Côte d’Ivoire: La peur comme mode de gouvernance, un triste héritage colonial

En Côte d’Ivoire, les décennies passent, les partis changent, mais certaines pratiques semblent tristement résister à l’usure du temps. Le PDCI-RDA d’hier et le RHDP d’aujourd’hui, pourtant opposés sur le plan historique, semblent partager une même tentation : gouverner par la contrainte, la répression et la mise au silence des voix dissidentes. Une logique héritée de l’ère coloniale, où la baïonnette et la prison servaient d’outils politiques pour maintenir l’ordre dans les territoires conquis.

Un pouvoir qui recycle les méthodes d’hier

Interdictions de manifester, arrestations arbitraires, poursuites sélectives, pressions administratives : le paysage politique ivoirien semble prisonnier d’un schéma colonial autrefois dirigé contre les mouvements d’indépendance. Au lieu d’un véritable État de droit, c’est souvent une gouvernance verticale, méfiante et punitive qui domine. Cette manière de gouverner n’est pas nouvelle, mais sa persistance interroge.
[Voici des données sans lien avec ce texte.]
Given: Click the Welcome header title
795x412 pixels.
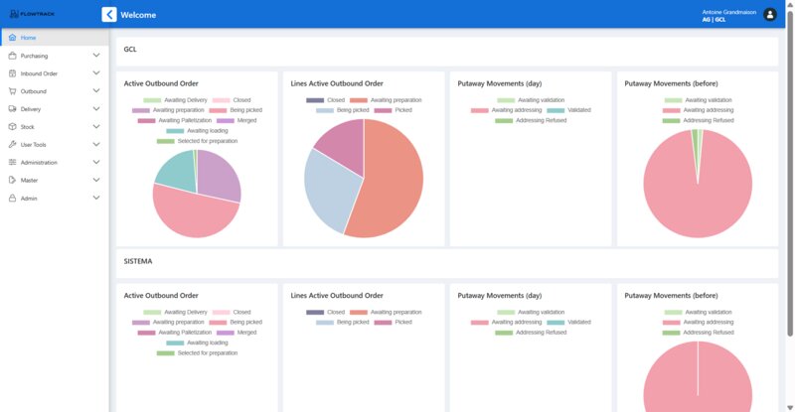Looking at the screenshot, I should (138, 15).
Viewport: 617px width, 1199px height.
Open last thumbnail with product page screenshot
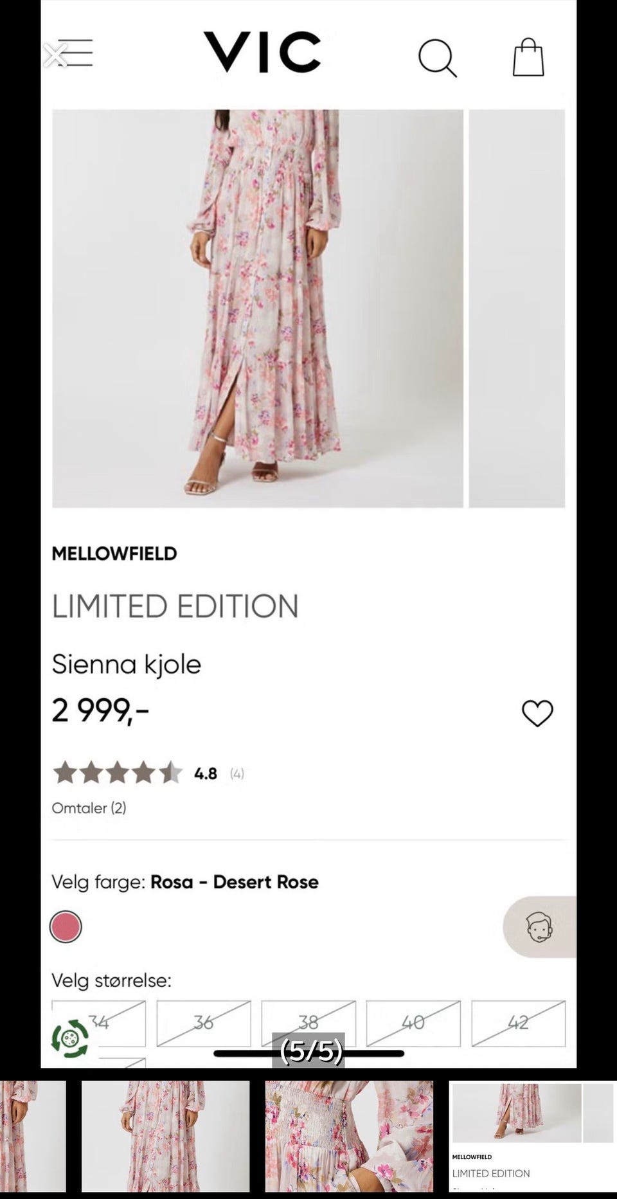[x=533, y=1136]
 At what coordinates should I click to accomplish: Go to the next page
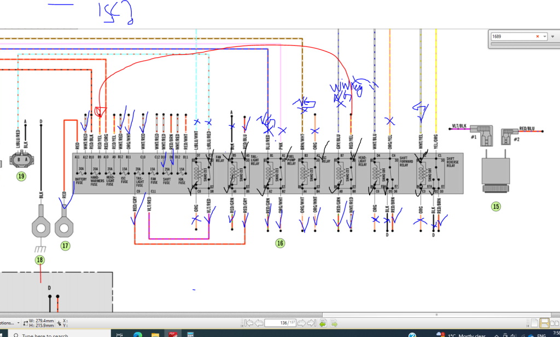click(x=301, y=323)
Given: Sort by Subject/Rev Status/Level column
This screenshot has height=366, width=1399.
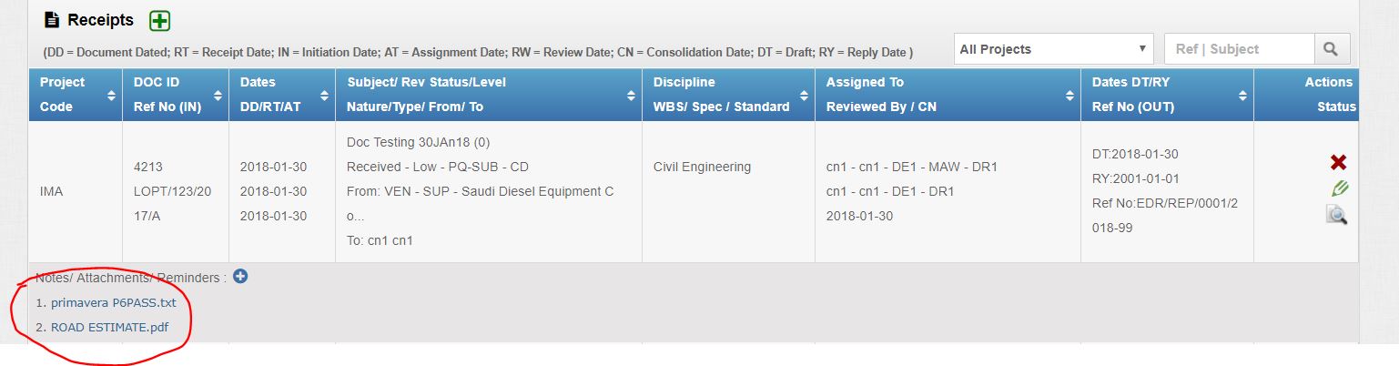Looking at the screenshot, I should [631, 95].
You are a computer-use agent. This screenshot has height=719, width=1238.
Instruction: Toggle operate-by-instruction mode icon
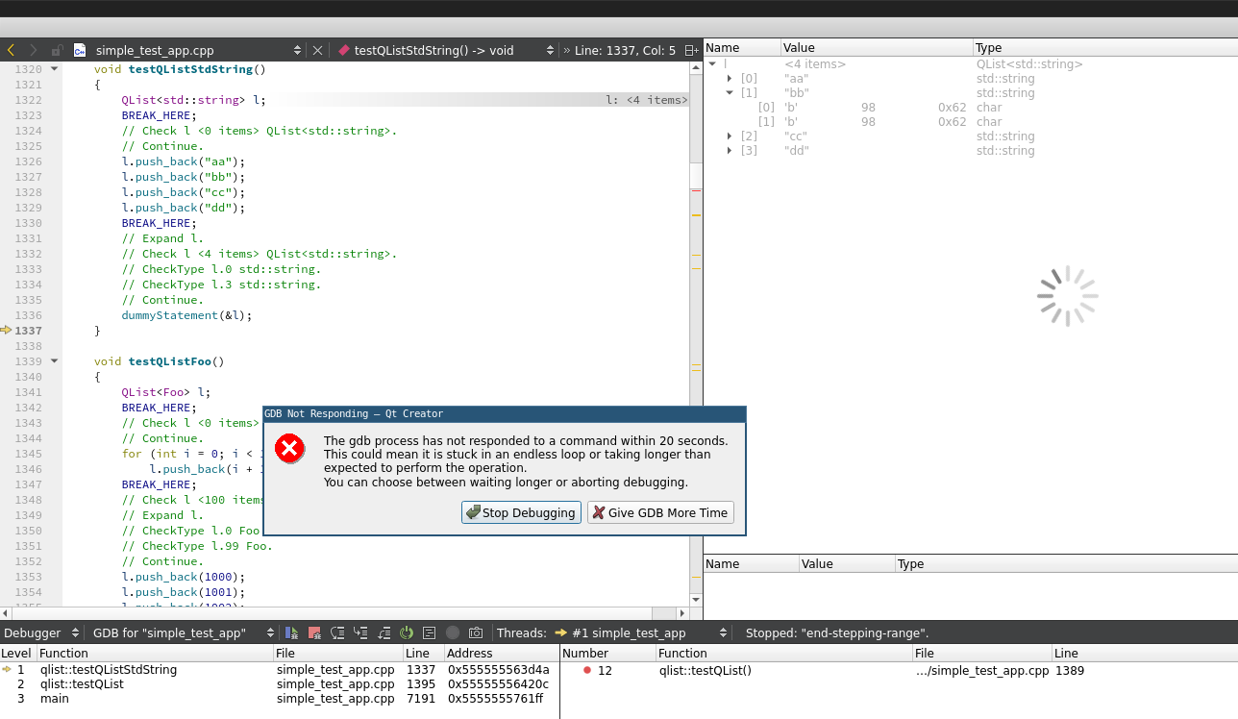(x=430, y=632)
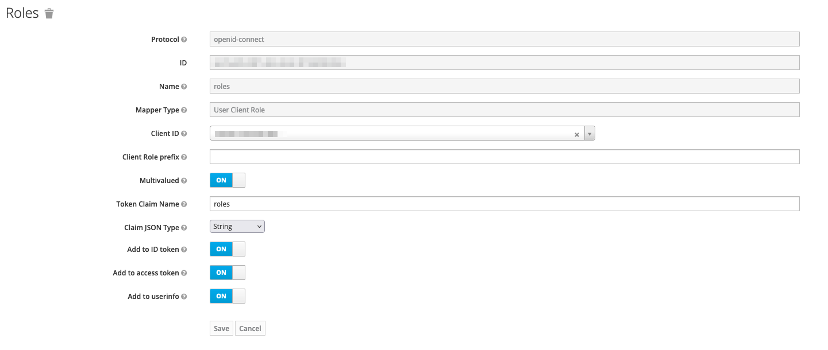Click the Client Role prefix input field

402,157
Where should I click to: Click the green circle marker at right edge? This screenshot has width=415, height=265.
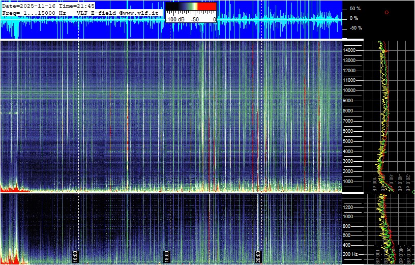point(413,192)
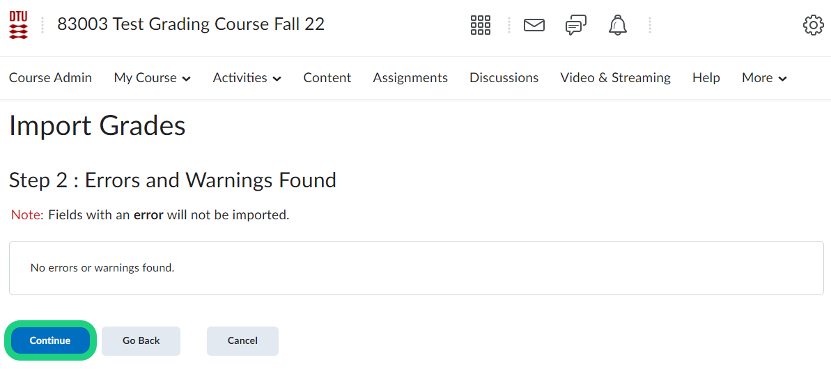Open the 83003 Test Grading Course link

191,24
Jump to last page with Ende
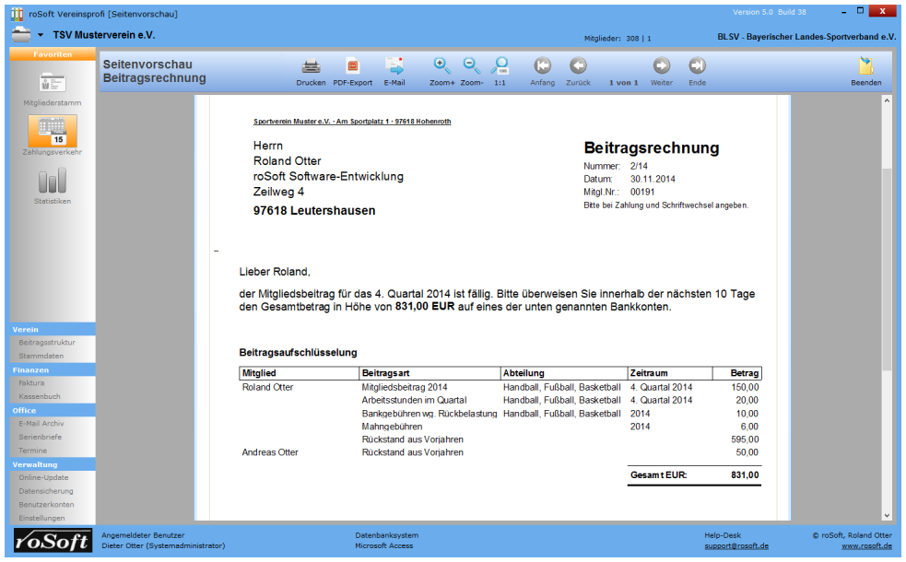The height and width of the screenshot is (562, 906). click(x=697, y=67)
Le PDCI-RDA, parti historique de l’indépendance, a longtemps exercé un pouvoir centralisé et autoritaire, justifié au nom de la stabilité. Le RHDP, héritier d’une autre époque et d’autres promesses, reproduit aujourd’hui des pratiques qui rappellent les heures sombres du parti unique : usage sélectif de la justice, intimidation, dissolution de mouvements estudiantins, harcèlement des opposants, instrumentalisation d’institutions supposées neutres.

Une élite riche, corrompue et déconnectée

Le malaise politique s’explique aussi par la fracture grandissante entre une élite dirigeante fortunée et un peuple laissé pour compte. Cette classe politique, souvent installée dans un confort matériel remarquable, semble fonctionner en vase clos — comme les administrateurs coloniaux d’hier — coupée des réalités quotidiennes des citoyens, qu’on considérait jadis comme des « indigènes » : chômage endémique, pauvreté, misère sociale, accès difficile aux services essentiels.

Loin d’être un simple problème éthique, cette déconnexion menace désormais la cohésion nationale. Comment gouverner un peuple dont on ne partage ni les difficultés, ni les aspirations, ni même la réalité économique ?

Un pays conçu par d’autres, pour les intérêts d’autres

La Côte d’Ivoire moderne est née d’un projet colonial pensé par d’autres et pour d’autres. Cette architecture politique initiale, orientée vers l’exploitation plutôt que vers l’autonomie, continue de produire ses effets. Des ethnies rassemblées de force dans un même État restent profondément désunies près d’un siècle plus tard. La peur de l’autre, la méfiance de l’étranger, et les réflexes identitaires persistent, souvent exacerbés par les luttes politiques.

Administration, frontières, économie, institutions : beaucoup de structures actuelles furent conçues pour servir des intérêts extérieurs. Elles n’ont jamais été repensées en profondeur pour répondre aux besoins des populations locales, ni pour intégrer durablement les différentes composantes de la société ivoirienne.

Aujourd’hui encore, cette continuité historique se reflète dans un État souvent perçu comme protecteur des puissants — parfois étrangers — plutôt que garant de la justice pour tous.

Pour une refondation politique réelle

Aucun pays ne peut durablement avancer en recyclant les mécanismes archaïques de l’oppresseur. La Côte d’Ivoire a besoin d’une nouvelle génération de dirigeants capables d’entendre les frustrations populaires, de rompre avec la politique de la matraque et de restaurer la confiance dans les institutions.

L’enjeu dépasse les partis politiques : c’est un changement de culture qui doit advenir. Il s’agit de passer d’un pouvoir patrimonial, centré sur la domination, à un pouvoir véritablement républicain, fondé sur la justice, la transparence et le respect des citoyens.

La Côte d’Ivoire, riche de ses femmes et de ses hommes, mérite mieux qu’une gouvernance d’un autre âge. Elle mérite un État qui ne craint pas son peuple, mais qui s’appuie sur lui pour bâtir un avenir commun.